■ Problem to solve
The entries shown below are to be printed in full, unaltered.

■ Data provided
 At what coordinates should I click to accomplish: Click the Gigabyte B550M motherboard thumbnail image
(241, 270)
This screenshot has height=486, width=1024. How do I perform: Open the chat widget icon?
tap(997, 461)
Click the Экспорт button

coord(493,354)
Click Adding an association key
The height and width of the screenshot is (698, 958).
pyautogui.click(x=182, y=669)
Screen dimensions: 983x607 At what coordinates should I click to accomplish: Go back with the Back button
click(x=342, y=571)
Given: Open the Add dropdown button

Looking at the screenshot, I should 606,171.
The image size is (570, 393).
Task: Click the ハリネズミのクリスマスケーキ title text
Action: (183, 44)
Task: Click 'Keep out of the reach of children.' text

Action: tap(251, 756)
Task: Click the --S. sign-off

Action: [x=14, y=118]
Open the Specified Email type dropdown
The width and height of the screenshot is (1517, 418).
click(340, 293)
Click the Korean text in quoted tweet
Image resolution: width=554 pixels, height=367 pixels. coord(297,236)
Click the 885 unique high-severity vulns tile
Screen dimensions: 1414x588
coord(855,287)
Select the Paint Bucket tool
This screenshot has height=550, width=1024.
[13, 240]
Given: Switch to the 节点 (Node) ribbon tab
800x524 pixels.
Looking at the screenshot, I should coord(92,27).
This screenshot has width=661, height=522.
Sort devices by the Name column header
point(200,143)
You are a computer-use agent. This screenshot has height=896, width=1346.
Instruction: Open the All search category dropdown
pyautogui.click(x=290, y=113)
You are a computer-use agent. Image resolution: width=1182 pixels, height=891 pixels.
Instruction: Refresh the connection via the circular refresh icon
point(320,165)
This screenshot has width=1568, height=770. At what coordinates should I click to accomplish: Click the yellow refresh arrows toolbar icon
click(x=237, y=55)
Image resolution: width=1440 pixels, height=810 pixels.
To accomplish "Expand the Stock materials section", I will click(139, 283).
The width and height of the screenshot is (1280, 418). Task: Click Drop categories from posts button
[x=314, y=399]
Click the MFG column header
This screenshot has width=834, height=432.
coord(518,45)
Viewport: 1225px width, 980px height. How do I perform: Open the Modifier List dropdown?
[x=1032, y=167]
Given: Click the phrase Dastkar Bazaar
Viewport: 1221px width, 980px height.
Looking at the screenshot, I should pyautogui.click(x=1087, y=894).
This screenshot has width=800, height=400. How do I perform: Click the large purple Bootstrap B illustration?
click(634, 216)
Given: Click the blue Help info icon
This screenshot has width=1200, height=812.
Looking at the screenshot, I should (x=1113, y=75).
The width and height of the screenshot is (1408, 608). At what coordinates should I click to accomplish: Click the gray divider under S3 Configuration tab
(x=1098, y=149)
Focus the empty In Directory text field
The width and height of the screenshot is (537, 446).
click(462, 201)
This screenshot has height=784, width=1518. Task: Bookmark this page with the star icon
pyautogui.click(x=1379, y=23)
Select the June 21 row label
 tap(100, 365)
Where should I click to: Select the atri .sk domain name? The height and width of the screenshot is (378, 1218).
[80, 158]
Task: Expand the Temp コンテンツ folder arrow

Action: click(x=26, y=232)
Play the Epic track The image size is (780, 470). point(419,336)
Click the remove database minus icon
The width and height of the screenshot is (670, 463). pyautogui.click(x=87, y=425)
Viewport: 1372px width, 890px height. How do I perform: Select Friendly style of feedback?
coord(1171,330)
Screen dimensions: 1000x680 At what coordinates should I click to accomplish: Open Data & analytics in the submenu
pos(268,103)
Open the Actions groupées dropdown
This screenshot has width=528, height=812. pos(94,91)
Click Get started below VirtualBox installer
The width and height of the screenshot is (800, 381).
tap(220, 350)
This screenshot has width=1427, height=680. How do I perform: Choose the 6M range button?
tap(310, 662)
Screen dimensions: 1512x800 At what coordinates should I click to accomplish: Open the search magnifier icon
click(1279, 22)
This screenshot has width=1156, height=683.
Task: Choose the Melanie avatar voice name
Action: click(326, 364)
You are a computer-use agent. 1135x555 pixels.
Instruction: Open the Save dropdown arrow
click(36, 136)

■ Completed task
 At what coordinates should I click to accomplish: Click the Gigabyte B550M motherboard thumbnail image
(241, 270)
This screenshot has height=486, width=1024. How do I perform: Open the chat widget icon?
tap(997, 461)
Click the Экспорт button

coord(493,354)
Click Adding an association key
The height and width of the screenshot is (698, 958).
pyautogui.click(x=182, y=669)
Screen dimensions: 983x607 At what coordinates should I click to accomplish: Go back with the Back button
click(x=342, y=571)
Given: Open the Add dropdown button

Looking at the screenshot, I should 606,171.
The image size is (570, 393).
Task: Click the ハリネズミのクリスマスケーキ title text
Action: (183, 44)
Task: Click 'Keep out of the reach of children.' text

Action: tap(251, 756)
Task: Click the --S. sign-off

Action: [x=14, y=118]
Open the Specified Email type dropdown
The width and height of the screenshot is (1517, 418).
click(340, 293)
Click the Korean text in quoted tweet
Image resolution: width=554 pixels, height=367 pixels. coord(297,236)
Click the 885 unique high-severity vulns tile
Screen dimensions: 1414x588
coord(855,287)
Select the Paint Bucket tool
This screenshot has height=550, width=1024.
[13, 240]
Given: Switch to the 节点 (Node) ribbon tab
800x524 pixels.
Looking at the screenshot, I should coord(92,27).
This screenshot has width=661, height=522.
Sort devices by the Name column header
point(200,143)
You are a computer-use agent. This screenshot has height=896, width=1346.
Instruction: Open the All search category dropdown
pyautogui.click(x=290, y=113)
You are a computer-use agent. Image resolution: width=1182 pixels, height=891 pixels.
Instruction: Refresh the connection via the circular refresh icon
point(320,165)
This screenshot has width=1568, height=770. At what coordinates should I click to accomplish: Click the yellow refresh arrows toolbar icon
click(x=237, y=55)
Image resolution: width=1440 pixels, height=810 pixels.
To accomplish "Expand the Stock materials section", I will click(139, 283).
The width and height of the screenshot is (1280, 418). Task: Click Drop categories from posts button
[x=314, y=399]
Click the MFG column header
This screenshot has width=834, height=432.
coord(518,45)
Viewport: 1225px width, 980px height. How do I perform: Open the Modifier List dropdown?
[x=1032, y=167]
Given: Click the phrase Dastkar Bazaar
Viewport: 1221px width, 980px height.
Looking at the screenshot, I should pyautogui.click(x=1087, y=894).
This screenshot has width=800, height=400. How do I perform: Click the large purple Bootstrap B illustration?
click(634, 216)
Given: Click the blue Help info icon
This screenshot has width=1200, height=812.
Looking at the screenshot, I should (x=1113, y=75).
The width and height of the screenshot is (1408, 608). At what coordinates should I click to accomplish: Click the gray divider under S3 Configuration tab
(x=1098, y=149)
Focus the empty In Directory text field
The width and height of the screenshot is (537, 446).
click(462, 201)
This screenshot has height=784, width=1518. Task: Bookmark this page with the star icon
pyautogui.click(x=1379, y=23)
Select the June 21 row label
 tap(100, 365)
Where should I click to: Select the atri .sk domain name? The height and width of the screenshot is (378, 1218).
[80, 158]
Task: Expand the Temp コンテンツ folder arrow

Action: click(x=26, y=232)
Play the Epic track The image size is (780, 470). point(419,336)
Click the remove database minus icon
The width and height of the screenshot is (670, 463). pyautogui.click(x=87, y=425)
Viewport: 1372px width, 890px height. How do I perform: Select Friendly style of feedback?
coord(1171,330)
Screen dimensions: 1000x680 At what coordinates should I click to accomplish: Open Data & analytics in the submenu
pos(268,103)
Open the Actions groupées dropdown
This screenshot has width=528, height=812. pos(94,91)
Click Get started below VirtualBox installer
The width and height of the screenshot is (800, 381).
tap(220, 350)
This screenshot has width=1427, height=680. How do I perform: Choose the 6M range button?
tap(310, 662)
Screen dimensions: 1512x800 At what coordinates should I click to accomplish: Open the search magnifier icon
click(1279, 22)
This screenshot has width=1156, height=683.
Task: Choose the Melanie avatar voice name
Action: click(326, 364)
You are a computer-use agent. 1135x555 pixels.
Instruction: Open the Save dropdown arrow
click(36, 136)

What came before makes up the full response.